### Given records
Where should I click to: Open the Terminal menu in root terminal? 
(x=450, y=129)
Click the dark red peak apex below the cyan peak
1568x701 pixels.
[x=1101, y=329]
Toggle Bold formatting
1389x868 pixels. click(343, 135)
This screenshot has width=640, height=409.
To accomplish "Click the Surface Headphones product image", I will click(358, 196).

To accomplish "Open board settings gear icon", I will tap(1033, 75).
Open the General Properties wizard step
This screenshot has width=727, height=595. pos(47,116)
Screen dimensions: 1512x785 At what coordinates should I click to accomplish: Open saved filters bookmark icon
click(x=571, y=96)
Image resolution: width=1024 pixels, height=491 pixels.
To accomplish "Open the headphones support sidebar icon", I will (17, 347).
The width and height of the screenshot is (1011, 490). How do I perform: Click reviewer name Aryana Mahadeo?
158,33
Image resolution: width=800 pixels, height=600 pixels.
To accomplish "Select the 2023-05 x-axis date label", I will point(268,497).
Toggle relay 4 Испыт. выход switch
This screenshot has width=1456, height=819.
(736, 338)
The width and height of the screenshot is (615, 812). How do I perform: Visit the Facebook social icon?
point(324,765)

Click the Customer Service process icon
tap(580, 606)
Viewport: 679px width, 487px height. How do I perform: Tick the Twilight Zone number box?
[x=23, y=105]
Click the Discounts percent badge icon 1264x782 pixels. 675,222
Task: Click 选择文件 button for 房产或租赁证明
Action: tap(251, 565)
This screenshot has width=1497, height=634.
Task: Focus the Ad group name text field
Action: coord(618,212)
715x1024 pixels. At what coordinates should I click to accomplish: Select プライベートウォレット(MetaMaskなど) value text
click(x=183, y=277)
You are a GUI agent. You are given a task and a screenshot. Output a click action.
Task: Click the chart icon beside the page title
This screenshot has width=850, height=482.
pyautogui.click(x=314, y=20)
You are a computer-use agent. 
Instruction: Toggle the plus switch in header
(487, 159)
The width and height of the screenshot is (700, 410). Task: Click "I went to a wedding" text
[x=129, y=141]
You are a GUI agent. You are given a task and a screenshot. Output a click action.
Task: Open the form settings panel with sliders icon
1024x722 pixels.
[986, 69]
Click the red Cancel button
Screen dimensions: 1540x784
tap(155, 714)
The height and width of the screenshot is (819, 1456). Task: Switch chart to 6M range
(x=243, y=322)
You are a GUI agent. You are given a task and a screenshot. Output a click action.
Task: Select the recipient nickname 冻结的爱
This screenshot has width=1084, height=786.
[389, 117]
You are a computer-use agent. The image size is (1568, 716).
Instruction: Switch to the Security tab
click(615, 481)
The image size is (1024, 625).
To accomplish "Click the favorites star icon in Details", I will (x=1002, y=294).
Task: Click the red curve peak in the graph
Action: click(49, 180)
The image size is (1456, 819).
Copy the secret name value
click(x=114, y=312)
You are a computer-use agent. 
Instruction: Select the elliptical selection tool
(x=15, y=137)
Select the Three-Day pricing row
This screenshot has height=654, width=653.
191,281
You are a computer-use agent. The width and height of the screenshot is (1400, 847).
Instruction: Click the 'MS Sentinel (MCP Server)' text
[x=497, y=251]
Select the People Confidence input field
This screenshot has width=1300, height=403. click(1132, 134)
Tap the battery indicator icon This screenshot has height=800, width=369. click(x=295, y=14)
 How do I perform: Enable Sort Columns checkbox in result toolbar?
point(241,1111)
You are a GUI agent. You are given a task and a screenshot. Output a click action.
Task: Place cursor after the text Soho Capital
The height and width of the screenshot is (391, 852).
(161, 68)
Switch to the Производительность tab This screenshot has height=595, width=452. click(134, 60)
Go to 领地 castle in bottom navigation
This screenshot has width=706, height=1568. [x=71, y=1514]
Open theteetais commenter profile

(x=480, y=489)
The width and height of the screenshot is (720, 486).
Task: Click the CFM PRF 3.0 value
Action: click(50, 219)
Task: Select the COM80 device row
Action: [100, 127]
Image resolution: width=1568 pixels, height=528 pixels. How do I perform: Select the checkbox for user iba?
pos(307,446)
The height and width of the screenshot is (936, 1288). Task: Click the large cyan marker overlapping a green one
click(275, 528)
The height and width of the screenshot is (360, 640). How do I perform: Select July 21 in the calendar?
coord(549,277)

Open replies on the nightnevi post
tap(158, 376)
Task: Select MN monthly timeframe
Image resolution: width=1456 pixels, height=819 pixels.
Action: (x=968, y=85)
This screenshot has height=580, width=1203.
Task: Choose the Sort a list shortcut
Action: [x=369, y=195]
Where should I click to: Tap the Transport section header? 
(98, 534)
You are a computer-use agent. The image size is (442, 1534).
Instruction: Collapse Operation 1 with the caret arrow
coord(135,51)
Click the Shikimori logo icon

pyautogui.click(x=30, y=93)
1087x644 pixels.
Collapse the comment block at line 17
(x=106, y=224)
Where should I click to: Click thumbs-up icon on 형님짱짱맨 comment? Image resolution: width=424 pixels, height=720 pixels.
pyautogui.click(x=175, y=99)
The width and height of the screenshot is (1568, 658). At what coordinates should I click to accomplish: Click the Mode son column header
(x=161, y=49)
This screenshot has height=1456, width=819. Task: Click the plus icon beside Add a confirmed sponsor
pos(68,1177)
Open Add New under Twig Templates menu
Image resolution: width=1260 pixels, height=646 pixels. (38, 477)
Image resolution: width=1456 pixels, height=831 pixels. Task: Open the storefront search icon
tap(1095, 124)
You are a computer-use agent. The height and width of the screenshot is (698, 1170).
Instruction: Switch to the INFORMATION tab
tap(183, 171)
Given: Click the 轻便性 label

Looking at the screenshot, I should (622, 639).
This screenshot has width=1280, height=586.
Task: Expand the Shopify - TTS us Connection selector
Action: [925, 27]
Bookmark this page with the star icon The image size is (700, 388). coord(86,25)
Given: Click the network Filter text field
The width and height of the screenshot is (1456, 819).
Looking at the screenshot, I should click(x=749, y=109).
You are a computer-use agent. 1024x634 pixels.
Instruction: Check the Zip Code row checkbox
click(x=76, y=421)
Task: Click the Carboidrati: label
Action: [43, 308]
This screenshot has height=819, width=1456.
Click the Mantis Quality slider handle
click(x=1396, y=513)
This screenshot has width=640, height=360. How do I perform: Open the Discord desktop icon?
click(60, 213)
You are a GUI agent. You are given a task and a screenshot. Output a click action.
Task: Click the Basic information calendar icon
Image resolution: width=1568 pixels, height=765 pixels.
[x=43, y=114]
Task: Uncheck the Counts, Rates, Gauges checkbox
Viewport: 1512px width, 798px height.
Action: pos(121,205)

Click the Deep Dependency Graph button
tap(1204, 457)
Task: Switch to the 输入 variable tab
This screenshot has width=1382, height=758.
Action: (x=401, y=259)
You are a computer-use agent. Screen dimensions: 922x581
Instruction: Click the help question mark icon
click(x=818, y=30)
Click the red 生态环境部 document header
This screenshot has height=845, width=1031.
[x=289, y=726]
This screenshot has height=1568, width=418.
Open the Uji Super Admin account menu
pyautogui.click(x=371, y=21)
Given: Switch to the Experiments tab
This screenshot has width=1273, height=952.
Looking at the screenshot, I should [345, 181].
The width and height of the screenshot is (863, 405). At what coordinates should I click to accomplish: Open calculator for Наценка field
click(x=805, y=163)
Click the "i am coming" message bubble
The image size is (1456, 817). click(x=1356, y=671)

### Your goal
Please update the listing above by changing every "At what coordinates should I click to accomplish" to "Which point should I click to accomplish" and keeping every other line the same.

### Solved problem
Where should I click to: Open the Terminal menu in root terminal? 
(x=450, y=129)
Click the dark red peak apex below the cyan peak
1568x701 pixels.
[x=1101, y=329]
Toggle Bold formatting
1389x868 pixels. click(343, 135)
This screenshot has width=640, height=409.
To accomplish "Click the Surface Headphones product image", I will click(358, 196).

To accomplish "Open board settings gear icon", I will tap(1033, 75).
Open the General Properties wizard step
This screenshot has width=727, height=595. pos(47,116)
Screen dimensions: 1512x785 Which point should I click to accomplish: Open saved filters bookmark icon
click(x=571, y=96)
Image resolution: width=1024 pixels, height=491 pixels.
To accomplish "Open the headphones support sidebar icon", I will (17, 347).
The width and height of the screenshot is (1011, 490). How do I perform: Click reviewer name Aryana Mahadeo?
158,33
Image resolution: width=800 pixels, height=600 pixels.
To accomplish "Select the 2023-05 x-axis date label", I will point(268,497).
Toggle relay 4 Испыт. выход switch
This screenshot has width=1456, height=819.
(736, 338)
The width and height of the screenshot is (615, 812). How do I perform: Visit the Facebook social icon?
point(324,765)

Click the Customer Service process icon
tap(580, 606)
Viewport: 679px width, 487px height. How do I perform: Tick the Twilight Zone number box?
[x=23, y=105]
Click the Discounts percent badge icon 1264x782 pixels. 675,222
Task: Click 选择文件 button for 房产或租赁证明
Action: tap(251, 565)
This screenshot has width=1497, height=634.
Task: Focus the Ad group name text field
Action: coord(618,212)
715x1024 pixels. Which point should I click to accomplish: Select プライベートウォレット(MetaMaskなど) value text
click(x=183, y=277)
You are a GUI agent. You are given a task and a screenshot. Output a click action.
Task: Click the chart icon beside the page title
This screenshot has width=850, height=482.
pyautogui.click(x=314, y=20)
You are a computer-use agent. 
Instruction: Toggle the plus switch in header
(487, 159)
The width and height of the screenshot is (700, 410). Task: Click "I went to a wedding" text
[x=129, y=141]
You are a GUI agent. You are given a task and a screenshot. Output a click action.
Task: Open the form settings panel with sliders icon
1024x722 pixels.
[986, 69]
Click the red Cancel button
Screen dimensions: 1540x784
tap(155, 714)
The height and width of the screenshot is (819, 1456). Task: Switch chart to 6M range
(x=243, y=322)
You are a GUI agent. You are given a task and a screenshot. Output a click action.
Task: Select the recipient nickname 冻结的爱
This screenshot has width=1084, height=786.
[389, 117]
You are a computer-use agent. The image size is (1568, 716).
Instruction: Switch to the Security tab
click(615, 481)
The image size is (1024, 625).
To accomplish "Click the favorites star icon in Details", I will (x=1002, y=294).
Task: Click the red curve peak in the graph
Action: click(49, 180)
The image size is (1456, 819).
Copy the secret name value
click(x=114, y=312)
You are a computer-use agent. 
Instruction: Select the elliptical selection tool
(x=15, y=137)
Select the Three-Day pricing row
This screenshot has height=654, width=653.
191,281
You are a computer-use agent. The width and height of the screenshot is (1400, 847).
Instruction: Click the 'MS Sentinel (MCP Server)' text
[x=497, y=251]
Select the People Confidence input field
This screenshot has width=1300, height=403. click(1132, 134)
Tap the battery indicator icon This screenshot has height=800, width=369. click(x=295, y=14)
 How do I perform: Enable Sort Columns checkbox in result toolbar?
point(241,1111)
You are a GUI agent. You are given a task and a screenshot. Output a click action.
Task: Place cursor after the text Soho Capital
The height and width of the screenshot is (391, 852).
(161, 68)
Switch to the Производительность tab This screenshot has height=595, width=452. click(134, 60)
Go to 领地 castle in bottom navigation
This screenshot has width=706, height=1568. [x=71, y=1514]
Open theteetais commenter profile

(x=480, y=489)
The width and height of the screenshot is (720, 486).
Task: Click the CFM PRF 3.0 value
Action: click(50, 219)
Task: Select the COM80 device row
Action: [100, 127]
Image resolution: width=1568 pixels, height=528 pixels. How do I perform: Select the checkbox for user iba?
pos(307,446)
The height and width of the screenshot is (936, 1288). Task: Click the large cyan marker overlapping a green one
click(275, 528)
The height and width of the screenshot is (360, 640). How do I perform: Select July 21 in the calendar?
coord(549,277)

Open replies on the nightnevi post
tap(158, 376)
Task: Select MN monthly timeframe
Image resolution: width=1456 pixels, height=819 pixels.
Action: (x=968, y=85)
This screenshot has height=580, width=1203.
Task: Choose the Sort a list shortcut
Action: [x=369, y=195]
Where should I click to: Tap the Transport section header? 
(98, 534)
You are a computer-use agent. The image size is (442, 1534).
Instruction: Collapse Operation 1 with the caret arrow
coord(135,51)
Click the Shikimori logo icon

pyautogui.click(x=30, y=93)
1087x644 pixels.
Collapse the comment block at line 17
(x=106, y=224)
Where should I click to: Click thumbs-up icon on 형님짱짱맨 comment? Image resolution: width=424 pixels, height=720 pixels.
pyautogui.click(x=175, y=99)
The width and height of the screenshot is (1568, 658). Which point should I click to accomplish: Click the Mode son column header
(x=161, y=49)
This screenshot has height=1456, width=819. Task: Click the plus icon beside Add a confirmed sponsor
pos(68,1177)
Open Add New under Twig Templates menu
Image resolution: width=1260 pixels, height=646 pixels. (38, 477)
Image resolution: width=1456 pixels, height=831 pixels. Task: Open the storefront search icon
tap(1095, 124)
You are a computer-use agent. The height and width of the screenshot is (698, 1170).
Instruction: Switch to the INFORMATION tab
tap(183, 171)
Given: Click the 轻便性 label

Looking at the screenshot, I should (622, 639).
This screenshot has width=1280, height=586.
Task: Expand the Shopify - TTS us Connection selector
Action: [925, 27]
Bookmark this page with the star icon The image size is (700, 388). coord(86,25)
Given: Click the network Filter text field
The width and height of the screenshot is (1456, 819).
Looking at the screenshot, I should click(x=749, y=109).
You are a computer-use agent. 1024x634 pixels.
Instruction: Check the Zip Code row checkbox
click(x=76, y=421)
Task: Click the Carboidrati: label
Action: [43, 308]
This screenshot has height=819, width=1456.
Click the Mantis Quality slider handle
click(x=1396, y=513)
This screenshot has width=640, height=360. How do I perform: Open the Discord desktop icon?
click(60, 213)
You are a GUI agent. You are given a task and a screenshot. Output a click action.
Task: Click the Basic information calendar icon
Image resolution: width=1568 pixels, height=765 pixels.
[x=43, y=114]
Task: Uncheck the Counts, Rates, Gauges checkbox
Viewport: 1512px width, 798px height.
Action: pos(121,205)

Click the Deep Dependency Graph button
tap(1204, 457)
Task: Switch to the 输入 variable tab
This screenshot has width=1382, height=758.
Action: (x=401, y=259)
You are a computer-use agent. Screen dimensions: 922x581
Instruction: Click the help question mark icon
click(x=818, y=30)
Click the red 生态环境部 document header
This screenshot has height=845, width=1031.
[x=289, y=726]
This screenshot has height=1568, width=418.
Open the Uji Super Admin account menu
pyautogui.click(x=371, y=21)
Given: Switch to the Experiments tab
This screenshot has width=1273, height=952.
Looking at the screenshot, I should [345, 181].
The width and height of the screenshot is (863, 405). Which point should I click to accomplish: Open calculator for Наценка field
click(x=805, y=163)
Click the "i am coming" message bubble
The image size is (1456, 817). click(x=1356, y=671)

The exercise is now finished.